Otherwise I'm watching this thread with interest, I'm really lucky in as much as I have lots of room for farming, an underground spring that feeds my pond. so all of the "self sustaining" ideas make sense for me.
 
Minnows survive on just about anything including mosquito larvae but they shouldn't eat the duckweed. I have duckweed growing like mad with guppies (fancy minnows) and they won't touch it. I don't think you'd want to put quail poop in the water because the quail would be ingesting it.
 


OK I feel pretty good about this! I just need three items to complete my system: tub, aerator, and minnows. I'm so excited! Thank you ohio for the duckweed suggestion, it makes perfect sense. I still plan on heat-drying the earthworms so I can keep my minnows and water healthy, keeping a healthy duckweed and then healthy quail. From what I've started researching the earthworms can be a minnow food source along with mosquito larvae.

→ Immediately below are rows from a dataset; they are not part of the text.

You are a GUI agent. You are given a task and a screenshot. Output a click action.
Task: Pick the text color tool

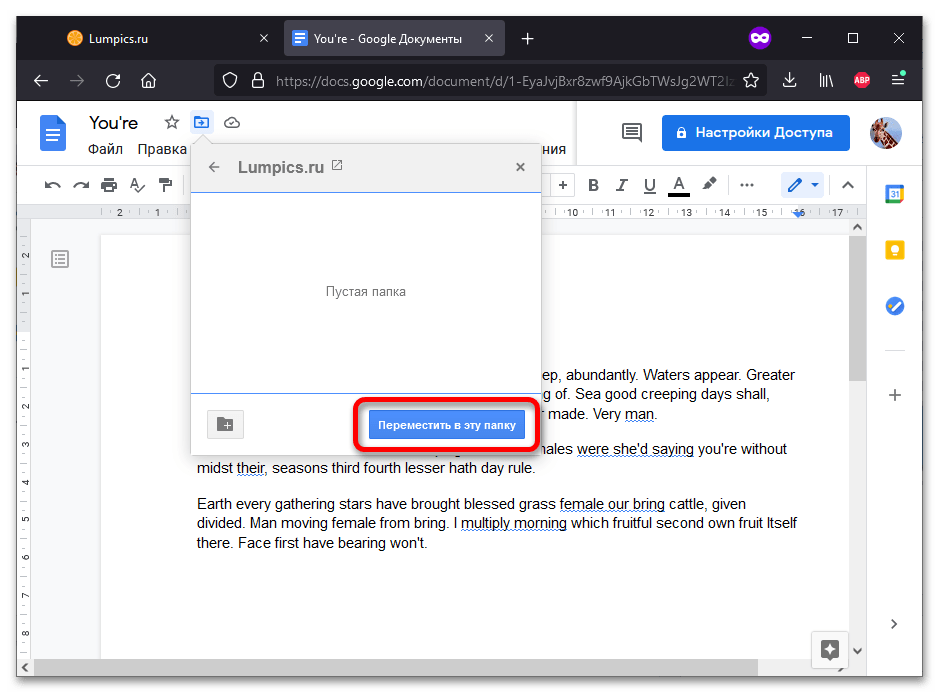coord(679,185)
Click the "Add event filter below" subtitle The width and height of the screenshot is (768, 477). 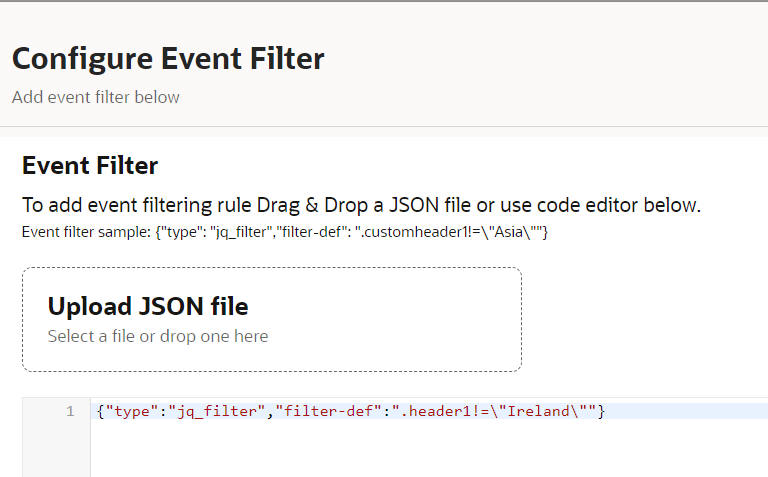[x=96, y=97]
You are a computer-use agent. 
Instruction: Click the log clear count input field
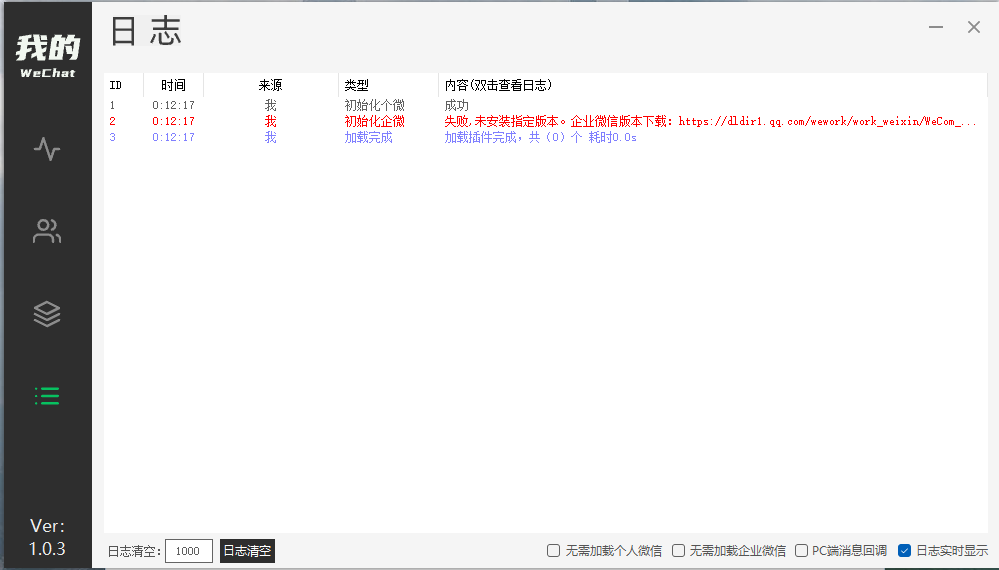pyautogui.click(x=188, y=551)
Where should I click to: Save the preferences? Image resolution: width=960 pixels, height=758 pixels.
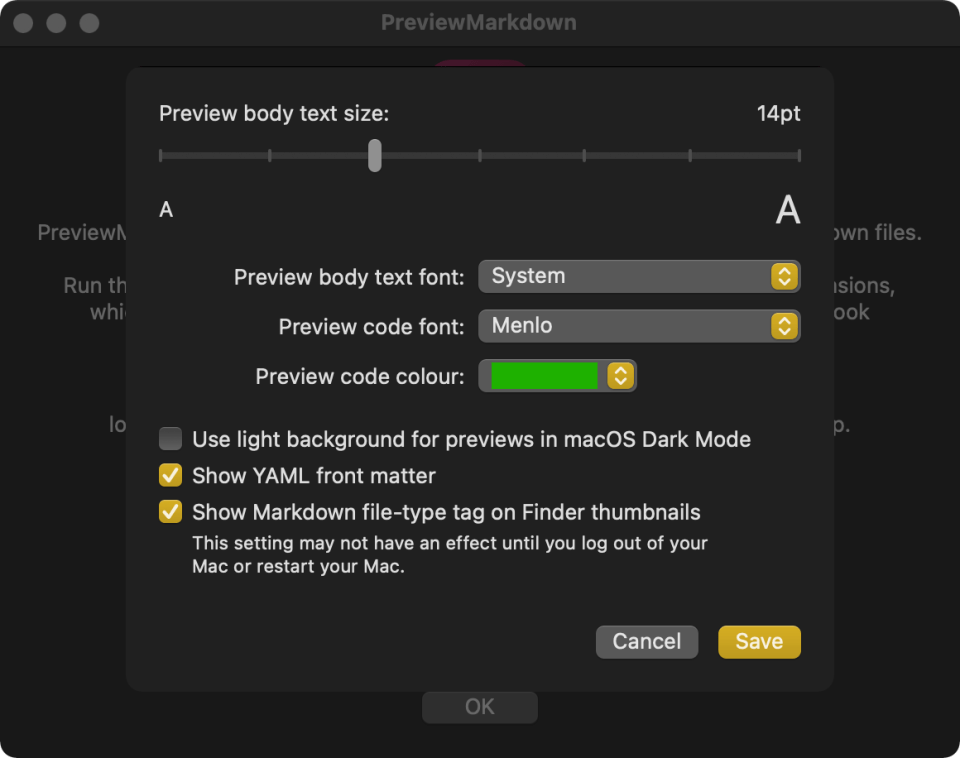pyautogui.click(x=759, y=642)
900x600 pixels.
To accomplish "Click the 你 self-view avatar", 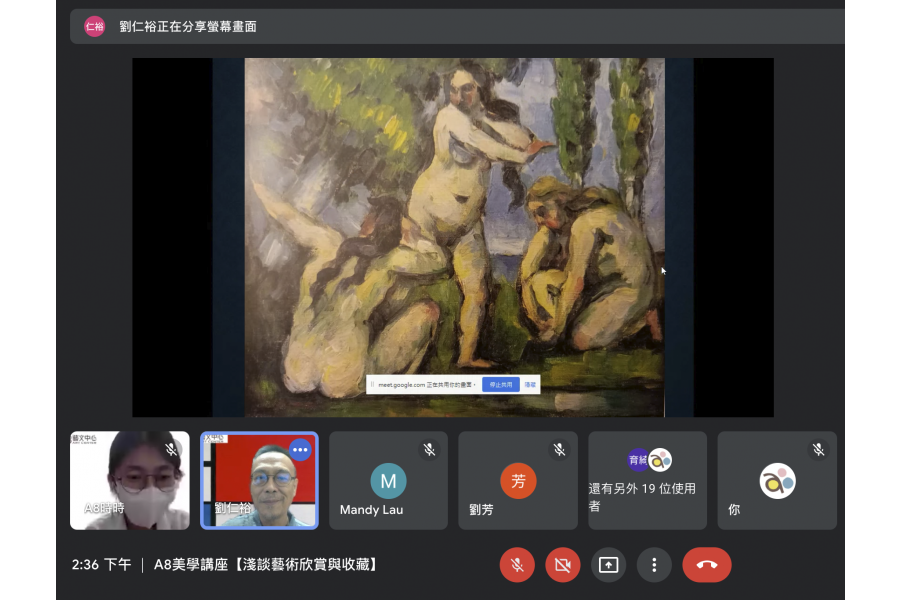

The other thing I'd like to include in this is chia. I am picking up some seeds today and want to sprout and also grow chia plants with. I figure the grown plants will supply freshly sprouted seeds, so that system can become more closed (quail>manure>compost>chia>seeds>sprouts>quail). It's a good excuse to add it to my existing edible landscape since I've wanted to anyway :) I'm in the right zoning for it to be a perennial and have the longer growing season needed for seeds I think.

My future plans include having a self-sustaining horse farm, so why not start with quail?! Plus my duckweed research has led me to some interesting claims about feeding duckweed to livestock, including horses. I was planning an aquatic scape for the future farm, so now I can add my new endeavor into duckweed into those plans (or not). But for right now I live on .14 acre in an HOA neighborhood ...

My little "farm:"



Here it is dead of winter when we had collards and cabbage keeping everything green:



We're about to add another bed between the front circular bed and the porch bed too. So that's where I'm planning my chia! (and amaranthe! and about 60 other varieties I need space for lol)

Our watering system is about to go off the grid. We just need our rain barrels set up, the soaker hoses are already in place.
 
Go black soldier fly on the dung and you will feed the quail some special.You can feed their black gut and white gut back to them high protein as well. Their waste (unedibles) are high in protein as well. Remember that what goes in comes out and at harvest you usually have 50 to 60 percent waste. heads wing tips feathers, feet, gut and such rather than waste it develop a highly aerobic compost, cook it to get rid of the hazard and grow to feed their voracious appetites. A old Cherokee proverb stated that "the greatest peril in life is that you have to take life to sustain life". Kudos to you for taking the responsibility.Good luck learn from your mistakes.
 
Fascinating thread! Quail do like duckweed (at least my button quail do). I bought some newts from a petstore and they came with a little duckweed floating in their bag of water. It quickly overtook the 10 gallon aquarium I put the newts in. So, I've been feeding it a couple times a week to my buttons and they absolutely love it. There are quite a few YouTube videos about duckweed. One tidbit I picked up was that if you're worried about cleanliness of the duckweed (especially if harvesting from a pond), you can transfer a batch of it a few days prior to feeding into clean water. It's a "self-cleaning" plant, so to speak.

Besides duckweed, I raise my own mealworms in Sterlite drawers (there are a lot of YouTube videos for this, too). The beetles go into one drawer with the bottom cut out and a screen put in its place... the eggs and newborns fall through the screen to the drawer below to prevent cannibalization. It's a nearly hassle-free way to raise them.

I look forward to reading more of your experiments!
 
What about tilapia instead of minnows? Tilapia need a grow tank anyway while they're minnow sized, the larger ones can be fed to you or used in the garden. I don't know what minnows eat, but tilapia will eat ANYTHING. Including the duckweed, if big enough. As far as I know, they're like chickens in that regard. Very hardy fish, too.
 
The tilapia will eat the duckweed in a matter of minutes, even as babies, to the point where there is nothing left. The minnows can fertilize (naturally/cleanly) the duckweed without eating it.